## EXTRAIT FOURNI:
::::

Page d'histoire : Sébastien Le Prestre de Vauban Saint-Léger de Foucheret (auj. Saint-Léger-Vauban), 15 mai 1633 - Paris, 30 mars 1707

Il est mort il y a trois cents ans, à la fin du règne de Louis XIV. Il est célèbre : on ne compte pas les places, les rues, les avenues, les lycées qui portent son nom. Dans l’esprit du public, il apparaît avant tout comme un bâtisseur. Si on distingue les remparts du Moyen Âge des architectures bastionnées, toutes les architectures militaires de défense du XVIe siècle au XIXe siècle lui sont attribuées.

Voici comme il se présente lui-même à la fin de sa vie : « Mon nom est Sébastien Le Prestre, chevalier, seigneur de Vauban, qui est une maison de noblesse du Nivernais, dans lequel est située la petite seigneurie de Vauban appartenant à cette famille depuis deux cents ans et plus. Il a commencé à servir dès l’année 1651, âgé de dix-sept ans. Il a été assez heureux pour continuer depuis ce temps-là jusqu’à aujourd’hui sans aucune interruption et sans avoir été une seule année, soit en paix soit en guerre, qu’il n’ait été employé utilement hiver comme été ».

Morvandiau de naissance, il restera très attaché à sa terre natale. Il y passera ses premières années. Par la suite, ce sera avant tout un voyageur. La plus grande partie de son existence, il la passera à sillonner le royaume d’un siège à l’autre, d‘une place à l’autre, restant parfois plusieurs années sans pouvoir revenir voir son épouse, ses deux filles et le château de Bazoches qu’il a acquis.

::::

## DONNÉES ENREGISTRÉES:

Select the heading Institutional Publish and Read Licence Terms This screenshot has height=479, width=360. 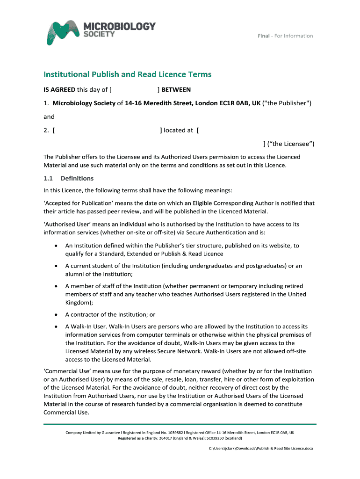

::::

## CONSIGNE:
Traduisez en anglais cette phrase de la page d'histoire sur Vauban : « Il est mort il y a trois cents ans, à la fin du règne de Louis XIV. »

## RÉPONSE CI-DESSOUS:
He died three hundred years ago, at the end of the reign of Louis XIV.